When professional verification adds what portals cannot

Professional identity verification through AllRussian combines multiple data layers that are individually accessible to investigators working within Russian and CIS systems but not reliably available through public foreign-accessible portals.

Civil registry verification through ZAGS (Записи актов гражданского состановления) confirms marriage status, divorce records, and name change history. This data is held by regional ZAGS offices and is not publicly accessible online — it requires formal inquiry through established channels.

Address registration (propiska) verification confirms whether a person is registered at the address they claim, and provides the registration history. The propiska system means that most Russian citizens have a documented address history tied to official records. An address claimed by a romantic contact can be cross-referenced against registration data to confirm consistency.

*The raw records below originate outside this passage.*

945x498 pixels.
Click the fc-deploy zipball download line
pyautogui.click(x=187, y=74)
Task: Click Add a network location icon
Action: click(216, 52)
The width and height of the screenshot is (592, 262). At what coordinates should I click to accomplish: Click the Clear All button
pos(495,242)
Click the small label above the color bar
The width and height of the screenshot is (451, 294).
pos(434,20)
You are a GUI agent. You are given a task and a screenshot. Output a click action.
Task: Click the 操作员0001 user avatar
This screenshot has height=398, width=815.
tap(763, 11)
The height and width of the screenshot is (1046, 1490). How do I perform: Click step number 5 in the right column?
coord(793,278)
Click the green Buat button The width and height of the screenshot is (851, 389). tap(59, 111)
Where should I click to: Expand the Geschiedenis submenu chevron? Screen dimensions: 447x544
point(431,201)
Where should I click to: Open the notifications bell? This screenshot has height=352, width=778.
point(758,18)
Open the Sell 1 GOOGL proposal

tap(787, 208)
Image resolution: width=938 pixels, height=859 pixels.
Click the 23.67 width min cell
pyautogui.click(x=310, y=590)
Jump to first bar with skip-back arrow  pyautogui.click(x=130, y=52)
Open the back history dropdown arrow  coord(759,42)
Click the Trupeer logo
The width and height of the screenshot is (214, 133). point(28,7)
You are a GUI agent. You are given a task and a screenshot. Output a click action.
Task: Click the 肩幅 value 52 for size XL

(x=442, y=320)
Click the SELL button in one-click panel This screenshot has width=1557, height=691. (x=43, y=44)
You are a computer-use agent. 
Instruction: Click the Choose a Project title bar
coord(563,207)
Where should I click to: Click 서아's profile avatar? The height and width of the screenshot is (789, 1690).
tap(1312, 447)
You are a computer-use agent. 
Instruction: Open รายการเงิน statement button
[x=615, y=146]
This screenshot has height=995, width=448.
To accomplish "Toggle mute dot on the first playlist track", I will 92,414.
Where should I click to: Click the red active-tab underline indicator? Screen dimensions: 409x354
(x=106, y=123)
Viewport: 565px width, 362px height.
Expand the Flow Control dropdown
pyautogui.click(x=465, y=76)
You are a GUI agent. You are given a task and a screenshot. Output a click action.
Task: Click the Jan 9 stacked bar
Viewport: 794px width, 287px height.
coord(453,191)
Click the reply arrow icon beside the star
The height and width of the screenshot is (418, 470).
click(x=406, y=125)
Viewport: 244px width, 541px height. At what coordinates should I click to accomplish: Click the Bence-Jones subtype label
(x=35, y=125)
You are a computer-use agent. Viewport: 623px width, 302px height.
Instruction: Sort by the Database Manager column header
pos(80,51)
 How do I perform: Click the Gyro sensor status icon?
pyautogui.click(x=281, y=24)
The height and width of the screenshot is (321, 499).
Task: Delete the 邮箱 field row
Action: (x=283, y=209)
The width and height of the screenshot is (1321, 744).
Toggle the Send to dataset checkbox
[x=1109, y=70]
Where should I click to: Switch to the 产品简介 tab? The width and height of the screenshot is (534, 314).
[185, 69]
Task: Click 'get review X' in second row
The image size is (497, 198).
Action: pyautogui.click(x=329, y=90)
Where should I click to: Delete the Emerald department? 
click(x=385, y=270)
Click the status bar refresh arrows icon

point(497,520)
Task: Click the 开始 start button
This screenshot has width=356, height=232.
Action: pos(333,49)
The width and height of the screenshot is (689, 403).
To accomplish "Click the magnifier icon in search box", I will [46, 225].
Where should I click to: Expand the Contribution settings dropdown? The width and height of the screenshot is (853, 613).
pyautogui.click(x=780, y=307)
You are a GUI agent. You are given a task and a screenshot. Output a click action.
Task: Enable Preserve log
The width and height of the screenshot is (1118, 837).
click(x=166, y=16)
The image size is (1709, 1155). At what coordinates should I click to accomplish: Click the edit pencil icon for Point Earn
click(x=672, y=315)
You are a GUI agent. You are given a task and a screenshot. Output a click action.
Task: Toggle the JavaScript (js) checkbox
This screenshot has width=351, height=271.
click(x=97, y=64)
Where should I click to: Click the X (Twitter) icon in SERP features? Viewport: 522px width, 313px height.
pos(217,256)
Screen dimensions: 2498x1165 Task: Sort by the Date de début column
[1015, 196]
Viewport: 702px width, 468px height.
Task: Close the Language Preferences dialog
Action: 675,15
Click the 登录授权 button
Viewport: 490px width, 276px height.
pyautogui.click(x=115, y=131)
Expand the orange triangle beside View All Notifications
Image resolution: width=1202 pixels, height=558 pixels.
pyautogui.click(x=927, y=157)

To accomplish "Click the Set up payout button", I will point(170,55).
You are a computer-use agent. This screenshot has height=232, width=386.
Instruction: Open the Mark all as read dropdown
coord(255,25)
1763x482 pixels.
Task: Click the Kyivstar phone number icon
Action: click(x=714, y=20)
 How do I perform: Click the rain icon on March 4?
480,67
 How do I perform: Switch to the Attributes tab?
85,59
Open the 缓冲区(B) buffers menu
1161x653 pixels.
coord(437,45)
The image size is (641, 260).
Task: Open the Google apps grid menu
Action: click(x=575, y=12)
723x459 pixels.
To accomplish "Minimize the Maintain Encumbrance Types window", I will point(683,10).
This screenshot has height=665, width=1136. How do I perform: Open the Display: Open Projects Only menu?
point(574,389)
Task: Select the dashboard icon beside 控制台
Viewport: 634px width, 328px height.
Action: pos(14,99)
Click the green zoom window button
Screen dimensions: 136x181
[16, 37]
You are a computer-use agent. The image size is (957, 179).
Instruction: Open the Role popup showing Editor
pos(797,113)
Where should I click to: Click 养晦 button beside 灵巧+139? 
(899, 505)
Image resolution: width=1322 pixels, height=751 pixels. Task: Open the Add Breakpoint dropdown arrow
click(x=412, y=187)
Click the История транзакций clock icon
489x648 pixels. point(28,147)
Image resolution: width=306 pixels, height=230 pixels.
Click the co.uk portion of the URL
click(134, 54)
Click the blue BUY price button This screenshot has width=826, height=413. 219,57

Employment and business registry checks confirm whether claimed professional details — employer, business ownership, professional credentials — match official records. Russia's business registry (EGRUL) is publicly accessible and allows verification of any registered legal entity. Employment at specific organizations can often be cross-referenced through professional registration databases for licensed professions.

Combining these layers with document validity checks creates a verification picture that is genuinely difficult to fabricate across all dimensions simultaneously. AllRussian has been building and refining this methodology since 1999.